DeMare also was involved in helping start another OUWB signature event: The Pediatric Interest Group (PIG) Roast for charity.

Beyond the education and extracurriculars, DeMare says he also met what would become lifelong friends.

“The 50 of us became great friends because we spent all day, every day together for at least the first two years,” he says. “I still have a lot of great friends from medical school. It was definitely a nice shared experience that we all went through as part of the first class at a brand-new medical school. Not many people can say that.”

‘Excited to come back’

In 2015, DeMare matched in general surgery at Beaumont. He successfully pursued a couple match with his wife, Kathleen Kruse, M.D., a psychiatrist who graduated the same year from University of Michigan.

DeMare was a surgery resident at Beaumont for six years, including his last year when he served as a chief resident.

DeMare says OUWB set him up for success as a resident, especially since much of the first year is spent figuring out how everything works.

“I knew how to work through the health system,” he says. “I felt comfortable talking to the medicine doctors because I rotated with them…calling the heart doctors, or calling the nephrologist because I had spent time with them.”

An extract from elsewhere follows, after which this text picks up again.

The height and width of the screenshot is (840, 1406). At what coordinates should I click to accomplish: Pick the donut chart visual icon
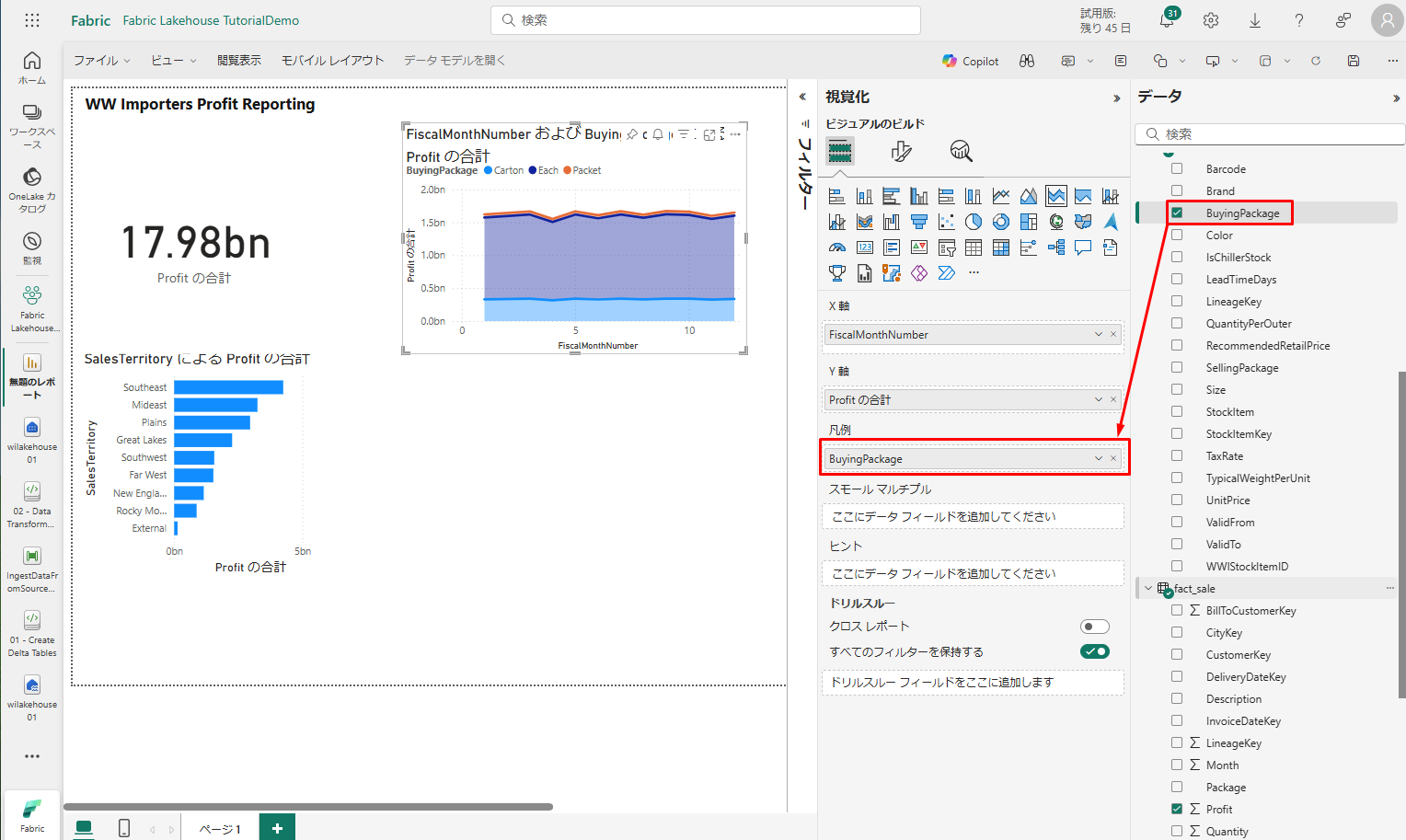pos(1001,222)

For the last year, he has been at the Cleveland Clinic Foundation, where he has had a hepato-pancreato-biliary (HPB) surgery fellowship. The specialization deals with pancreatitis, pancreatic surgery, upper GI cancers, stomach cancer, small bowel cancer, and liver surgery.

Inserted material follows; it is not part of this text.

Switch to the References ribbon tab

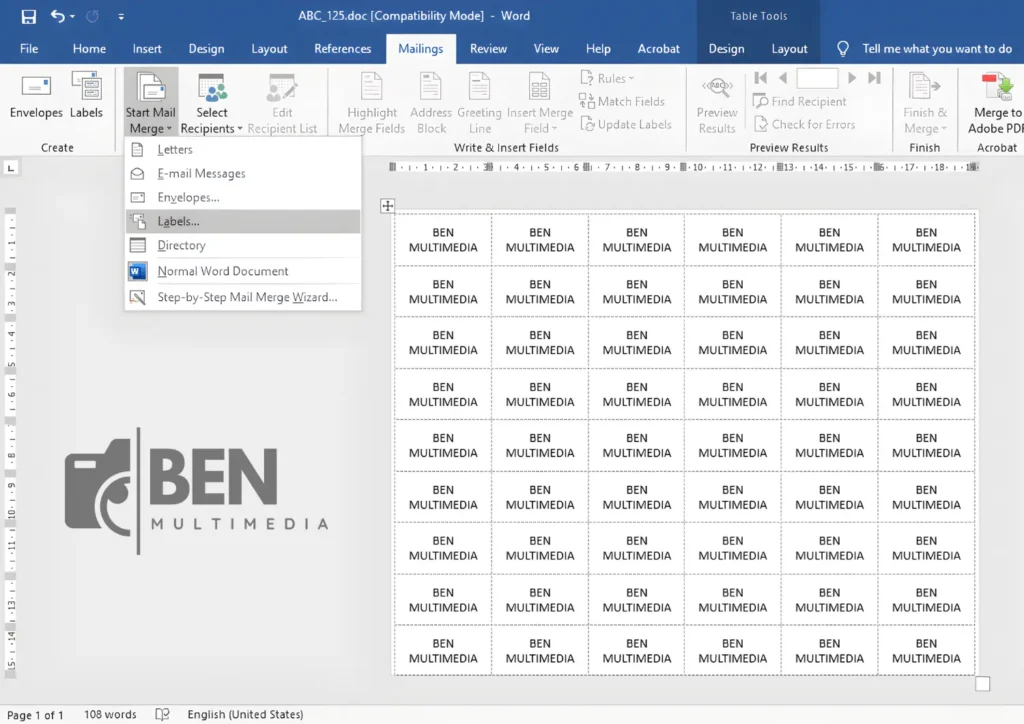point(342,48)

He says after 10 years at Beaumont (as a med student and resident), it was an adjustment. But, he adds, it’s helped him continue to grow.

“(Cleveland Clinic) is a big place with experts everywhere who are doing very cutting-edge science and medical care,” he says. “I’ve also seen a lot of rare diseases…things where I’ve seen three in a week and I’ve never seen at Beaumont.”

It’s set him up for the next phase of his career: a return to Beaumont.

“I’m going to be coming back and working as a surgical oncologist both at (Beaumont) Royal Oak and Troy,” he says. “I have a ton of great ideas that I’ve learned here and I’m going to take back to Beaumont…just different ways to think about problems that I want to take back and institute over time.”

“I’m excited to come back home,” he says, noting his wife also will be relocating back to southeast Michigan.

And what would 8th grade filmmaker Alex DeMare think of Beaumont Surgical Oncologist Alex DeMare?

“I think he would be proud and happy…I have a really meaningful job and I’m able to be there for people in a really challenging time of need,” he says. “I’m doing something that I’m happy with and I’m making an impact.”